### Exercise
From the data that follows, print exactly the lines starting at the one containing "Click the settings" and ending at the one containing "You are a computer-use agent. Screen"; include both of them and nothing more.

+++ Dataset excerpts +++

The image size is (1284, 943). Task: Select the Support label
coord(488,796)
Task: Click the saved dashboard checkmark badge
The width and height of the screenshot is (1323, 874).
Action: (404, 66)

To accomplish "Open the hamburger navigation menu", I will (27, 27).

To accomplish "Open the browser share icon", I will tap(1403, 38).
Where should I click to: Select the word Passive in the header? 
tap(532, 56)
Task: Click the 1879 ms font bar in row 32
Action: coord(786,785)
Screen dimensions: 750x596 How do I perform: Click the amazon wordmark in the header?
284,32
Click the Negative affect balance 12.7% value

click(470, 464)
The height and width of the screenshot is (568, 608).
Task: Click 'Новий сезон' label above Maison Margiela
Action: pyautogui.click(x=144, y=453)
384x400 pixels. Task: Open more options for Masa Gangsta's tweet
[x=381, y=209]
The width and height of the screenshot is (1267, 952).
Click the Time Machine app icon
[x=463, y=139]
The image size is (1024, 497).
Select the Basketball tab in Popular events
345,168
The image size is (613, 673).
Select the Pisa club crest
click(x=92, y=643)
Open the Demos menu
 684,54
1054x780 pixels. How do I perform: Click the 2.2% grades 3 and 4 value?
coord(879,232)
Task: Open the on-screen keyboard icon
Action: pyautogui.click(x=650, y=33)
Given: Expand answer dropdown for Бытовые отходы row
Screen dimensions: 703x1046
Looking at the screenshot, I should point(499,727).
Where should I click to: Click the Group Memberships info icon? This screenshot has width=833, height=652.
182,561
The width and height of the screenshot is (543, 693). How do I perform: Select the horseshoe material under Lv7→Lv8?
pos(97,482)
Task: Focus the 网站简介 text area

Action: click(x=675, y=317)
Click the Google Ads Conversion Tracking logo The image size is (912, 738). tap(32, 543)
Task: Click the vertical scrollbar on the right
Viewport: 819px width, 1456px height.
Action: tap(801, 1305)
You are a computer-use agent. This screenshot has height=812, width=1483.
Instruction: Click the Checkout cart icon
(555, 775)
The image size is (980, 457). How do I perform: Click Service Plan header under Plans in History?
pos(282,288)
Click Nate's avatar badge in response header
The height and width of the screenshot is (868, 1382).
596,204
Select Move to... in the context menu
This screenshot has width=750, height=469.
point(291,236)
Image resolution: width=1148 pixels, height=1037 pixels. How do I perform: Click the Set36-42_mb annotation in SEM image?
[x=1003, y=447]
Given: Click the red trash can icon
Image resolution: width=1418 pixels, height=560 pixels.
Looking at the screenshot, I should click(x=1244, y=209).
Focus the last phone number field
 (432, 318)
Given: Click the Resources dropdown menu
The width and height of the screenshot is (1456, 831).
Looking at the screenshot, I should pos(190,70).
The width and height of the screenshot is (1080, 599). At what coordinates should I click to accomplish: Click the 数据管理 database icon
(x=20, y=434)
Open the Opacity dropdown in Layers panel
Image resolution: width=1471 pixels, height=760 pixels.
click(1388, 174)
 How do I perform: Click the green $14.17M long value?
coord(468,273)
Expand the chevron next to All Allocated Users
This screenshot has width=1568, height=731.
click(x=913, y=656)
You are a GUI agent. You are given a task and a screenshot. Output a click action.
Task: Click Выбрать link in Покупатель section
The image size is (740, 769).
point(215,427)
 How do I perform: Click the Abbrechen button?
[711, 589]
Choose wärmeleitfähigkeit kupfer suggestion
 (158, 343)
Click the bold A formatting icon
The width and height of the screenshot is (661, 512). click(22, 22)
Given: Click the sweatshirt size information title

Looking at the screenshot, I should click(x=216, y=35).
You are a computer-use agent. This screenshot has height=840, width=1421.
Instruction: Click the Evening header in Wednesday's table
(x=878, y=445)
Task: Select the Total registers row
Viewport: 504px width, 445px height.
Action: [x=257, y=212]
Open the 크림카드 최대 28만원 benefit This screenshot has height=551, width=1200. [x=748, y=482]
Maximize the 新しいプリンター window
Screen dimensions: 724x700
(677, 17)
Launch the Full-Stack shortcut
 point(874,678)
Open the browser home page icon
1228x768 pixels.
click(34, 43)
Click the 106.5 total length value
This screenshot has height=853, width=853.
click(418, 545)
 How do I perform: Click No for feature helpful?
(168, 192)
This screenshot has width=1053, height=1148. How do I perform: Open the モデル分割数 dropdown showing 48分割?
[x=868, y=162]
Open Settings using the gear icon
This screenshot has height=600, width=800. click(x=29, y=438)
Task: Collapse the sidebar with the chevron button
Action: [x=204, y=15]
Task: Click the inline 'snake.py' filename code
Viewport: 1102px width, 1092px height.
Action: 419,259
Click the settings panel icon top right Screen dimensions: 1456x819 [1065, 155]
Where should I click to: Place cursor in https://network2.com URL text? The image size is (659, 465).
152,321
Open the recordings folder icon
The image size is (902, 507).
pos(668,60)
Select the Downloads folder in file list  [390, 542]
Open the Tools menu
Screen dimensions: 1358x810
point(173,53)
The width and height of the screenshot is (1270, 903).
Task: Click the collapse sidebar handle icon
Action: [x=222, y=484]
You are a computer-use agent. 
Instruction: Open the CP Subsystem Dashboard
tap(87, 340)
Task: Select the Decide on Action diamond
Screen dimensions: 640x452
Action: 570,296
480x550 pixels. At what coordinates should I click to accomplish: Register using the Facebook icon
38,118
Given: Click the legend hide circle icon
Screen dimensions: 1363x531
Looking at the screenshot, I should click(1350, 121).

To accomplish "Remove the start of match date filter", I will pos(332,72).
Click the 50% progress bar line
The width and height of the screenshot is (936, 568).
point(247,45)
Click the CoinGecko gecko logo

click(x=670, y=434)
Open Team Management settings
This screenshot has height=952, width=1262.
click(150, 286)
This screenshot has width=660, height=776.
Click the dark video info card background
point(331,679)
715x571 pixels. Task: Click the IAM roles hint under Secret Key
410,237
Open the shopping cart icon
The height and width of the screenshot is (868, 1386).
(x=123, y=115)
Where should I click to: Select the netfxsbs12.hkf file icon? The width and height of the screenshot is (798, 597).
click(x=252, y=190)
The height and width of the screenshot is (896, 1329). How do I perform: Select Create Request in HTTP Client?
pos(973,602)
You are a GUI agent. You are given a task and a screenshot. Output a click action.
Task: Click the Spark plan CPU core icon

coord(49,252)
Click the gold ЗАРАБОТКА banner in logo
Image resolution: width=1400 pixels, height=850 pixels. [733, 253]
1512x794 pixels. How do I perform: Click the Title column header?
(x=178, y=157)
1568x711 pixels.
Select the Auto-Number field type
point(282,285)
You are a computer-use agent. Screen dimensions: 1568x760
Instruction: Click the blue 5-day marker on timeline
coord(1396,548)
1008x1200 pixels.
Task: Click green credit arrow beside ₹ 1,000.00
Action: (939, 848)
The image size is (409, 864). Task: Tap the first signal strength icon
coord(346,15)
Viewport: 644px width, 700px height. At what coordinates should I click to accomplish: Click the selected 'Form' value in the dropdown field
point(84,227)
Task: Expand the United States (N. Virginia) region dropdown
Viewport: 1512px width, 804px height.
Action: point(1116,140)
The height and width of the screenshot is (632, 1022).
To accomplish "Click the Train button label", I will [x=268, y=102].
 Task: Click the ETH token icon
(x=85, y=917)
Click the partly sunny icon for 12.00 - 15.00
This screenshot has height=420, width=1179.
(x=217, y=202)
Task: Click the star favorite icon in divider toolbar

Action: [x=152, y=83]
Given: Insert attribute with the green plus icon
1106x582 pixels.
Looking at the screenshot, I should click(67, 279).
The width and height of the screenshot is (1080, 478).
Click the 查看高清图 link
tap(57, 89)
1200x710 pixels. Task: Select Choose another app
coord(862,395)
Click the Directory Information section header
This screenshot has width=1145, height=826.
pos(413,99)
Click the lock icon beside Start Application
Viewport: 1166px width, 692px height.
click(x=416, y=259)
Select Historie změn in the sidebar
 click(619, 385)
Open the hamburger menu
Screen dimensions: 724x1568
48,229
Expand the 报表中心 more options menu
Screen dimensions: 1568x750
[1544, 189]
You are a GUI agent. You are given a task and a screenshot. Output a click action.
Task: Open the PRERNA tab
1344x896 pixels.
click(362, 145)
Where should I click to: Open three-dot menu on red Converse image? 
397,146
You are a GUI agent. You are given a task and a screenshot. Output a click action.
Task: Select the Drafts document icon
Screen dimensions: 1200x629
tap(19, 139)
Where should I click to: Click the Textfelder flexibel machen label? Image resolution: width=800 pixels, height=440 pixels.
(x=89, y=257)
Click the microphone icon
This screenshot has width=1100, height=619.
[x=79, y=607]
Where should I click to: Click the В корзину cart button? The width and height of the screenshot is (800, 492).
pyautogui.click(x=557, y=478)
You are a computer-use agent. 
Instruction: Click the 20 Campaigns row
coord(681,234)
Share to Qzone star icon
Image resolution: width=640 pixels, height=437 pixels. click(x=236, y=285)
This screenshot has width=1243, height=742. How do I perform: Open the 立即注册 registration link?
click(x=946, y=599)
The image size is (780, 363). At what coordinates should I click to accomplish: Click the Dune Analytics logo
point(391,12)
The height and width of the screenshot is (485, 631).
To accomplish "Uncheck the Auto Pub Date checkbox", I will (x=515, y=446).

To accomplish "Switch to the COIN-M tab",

+++

### Output
Click the settings panel icon top right Screen dimensions: 1456x819 [1065, 155]
Where should I click to: Place cursor in https://network2.com URL text? The image size is (659, 465).
152,321
Open the recordings folder icon
The image size is (902, 507).
pos(668,60)
Select the Downloads folder in file list  [390, 542]
Open the Tools menu
Screen dimensions: 1358x810
point(173,53)
The width and height of the screenshot is (1270, 903).
Task: Click the collapse sidebar handle icon
Action: [x=222, y=484]
You are a computer-use agent. 
Instruction: Open the CP Subsystem Dashboard
tap(87, 340)
Task: Select the Decide on Action diamond
Screen dimensions: 640x452
Action: 570,296
480x550 pixels. At what coordinates should I click to accomplish: Register using the Facebook icon
38,118
Given: Click the legend hide circle icon
Screen dimensions: 1363x531
Looking at the screenshot, I should click(1350, 121).

To accomplish "Remove the start of match date filter", I will pos(332,72).
Click the 50% progress bar line
The width and height of the screenshot is (936, 568).
point(247,45)
Click the CoinGecko gecko logo

click(x=670, y=434)
Open Team Management settings
This screenshot has height=952, width=1262.
click(150, 286)
This screenshot has width=660, height=776.
Click the dark video info card background
point(331,679)
715x571 pixels. Task: Click the IAM roles hint under Secret Key
410,237
Open the shopping cart icon
The height and width of the screenshot is (868, 1386).
(x=123, y=115)
Where should I click to: Select the netfxsbs12.hkf file icon? The width and height of the screenshot is (798, 597).
click(x=252, y=190)
The height and width of the screenshot is (896, 1329). How do I perform: Select Create Request in HTTP Client?
pos(973,602)
You are a GUI agent. You are given a task and a screenshot. Output a click action.
Task: Click the Spark plan CPU core icon

coord(49,252)
Click the gold ЗАРАБОТКА banner in logo
Image resolution: width=1400 pixels, height=850 pixels. [733, 253]
1512x794 pixels. How do I perform: Click the Title column header?
(x=178, y=157)
1568x711 pixels.
Select the Auto-Number field type
point(282,285)
You are a computer-use agent. Screen dimensions: 1568x760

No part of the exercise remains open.